------ Task data

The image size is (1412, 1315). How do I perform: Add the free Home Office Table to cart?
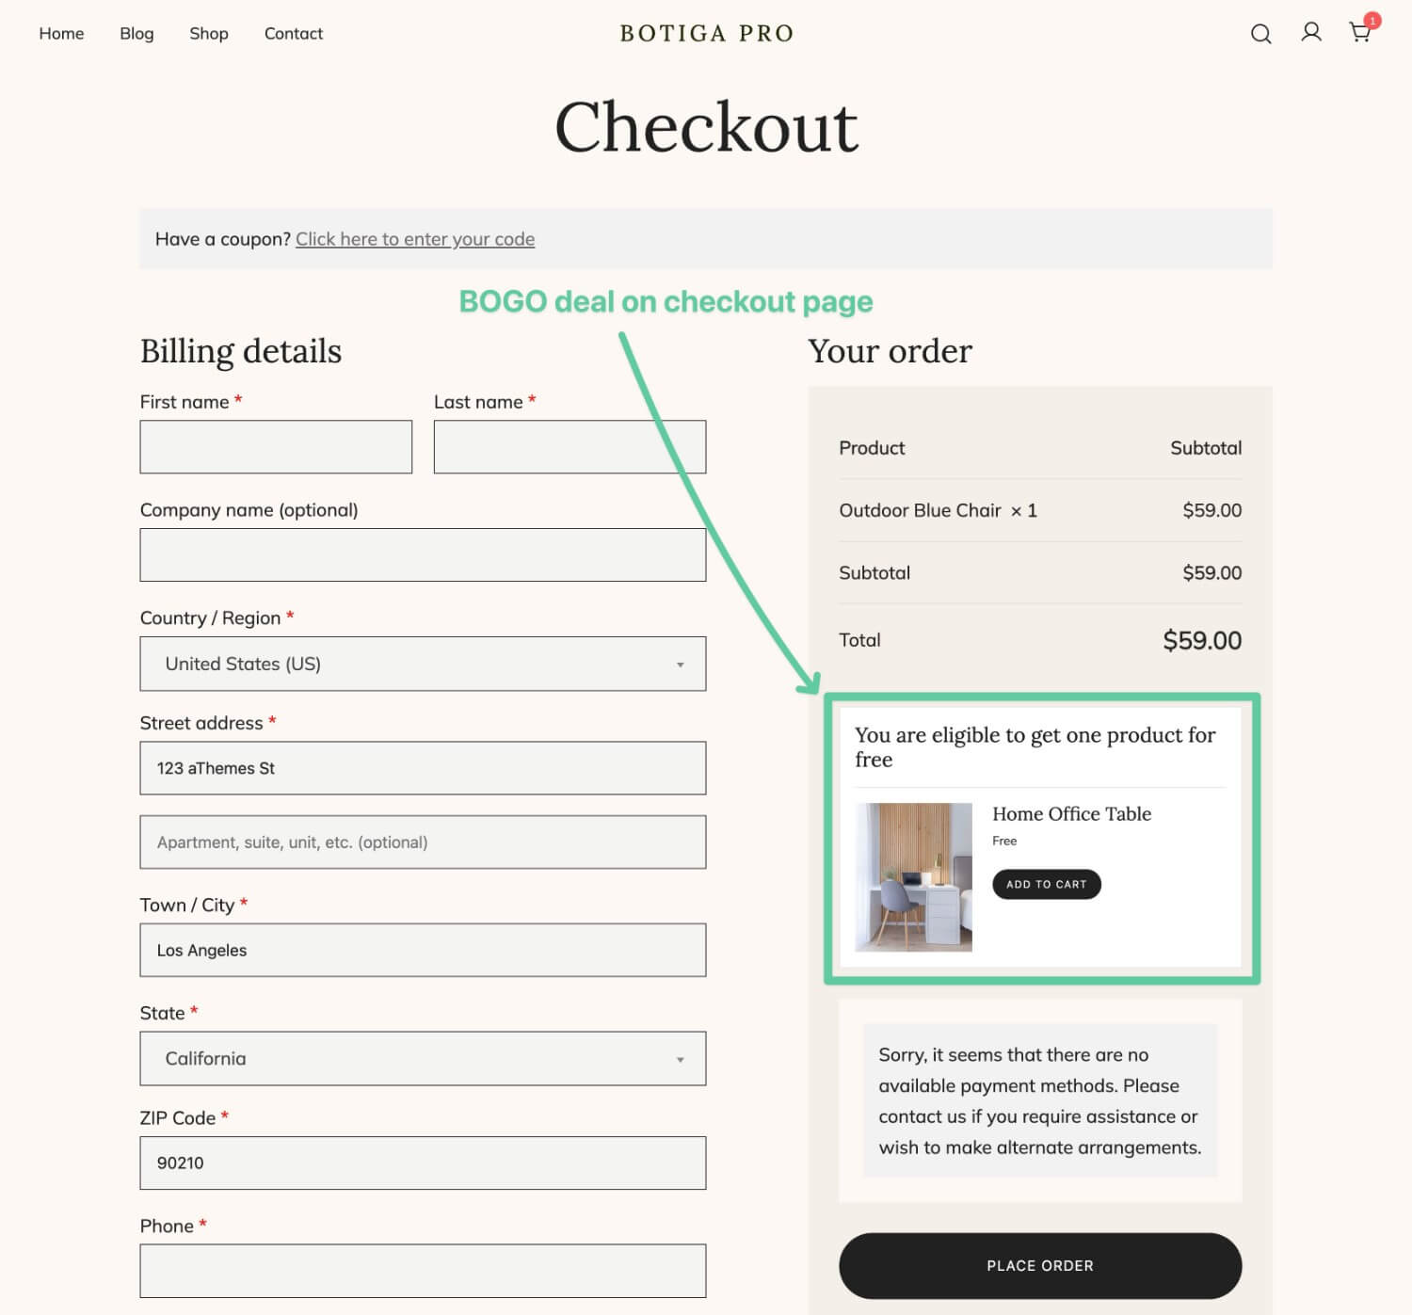[x=1046, y=884]
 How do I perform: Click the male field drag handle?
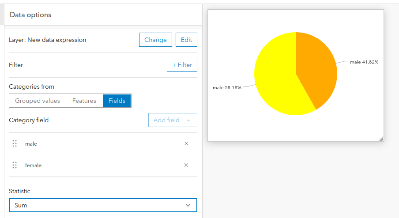[15, 143]
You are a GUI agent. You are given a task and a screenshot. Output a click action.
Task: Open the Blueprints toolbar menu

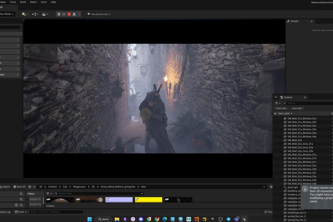click(x=35, y=14)
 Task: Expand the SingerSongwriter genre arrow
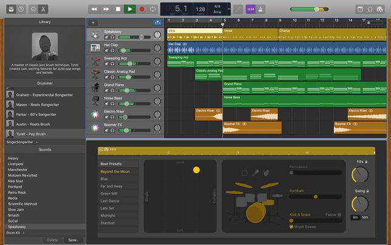(x=37, y=142)
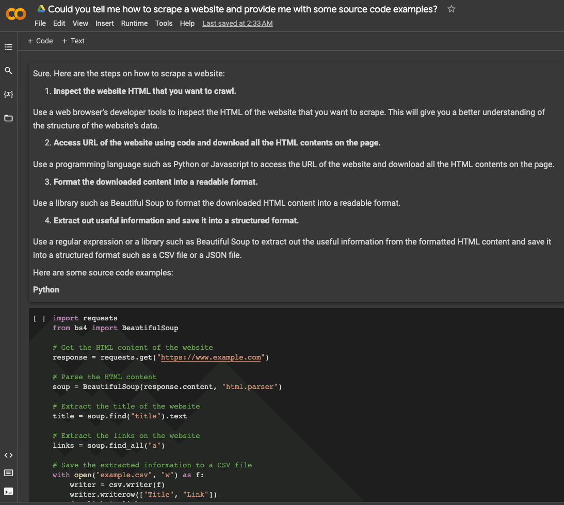Open the Edit menu
Screen dimensions: 564x505
tap(59, 23)
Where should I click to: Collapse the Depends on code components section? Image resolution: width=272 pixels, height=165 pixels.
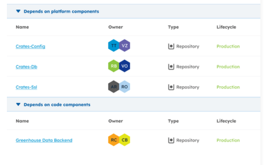pos(18,105)
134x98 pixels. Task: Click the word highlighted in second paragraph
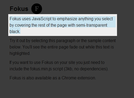(x=20, y=54)
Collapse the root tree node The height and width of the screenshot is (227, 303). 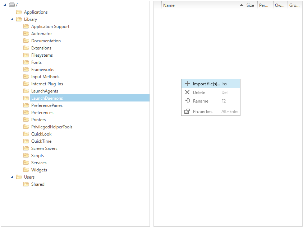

------------

*What the task requires*.
Leave every picture out and write out, word for word, the lines from the one that contains "Task: Expand the" through the last line of the records.

*Answer*.
 Task: Expand the SingerSongwriter genre arrow
(x=37, y=142)
Open the Edit menu
Screen dimensions: 564x505
tap(59, 23)
Where should I click to: Collapse the Depends on code components section? Image resolution: width=272 pixels, height=165 pixels.
pos(18,105)
134x98 pixels. Task: Click the word highlighted in second paragraph
(x=20, y=54)
Collapse the root tree node The height and width of the screenshot is (227, 303). 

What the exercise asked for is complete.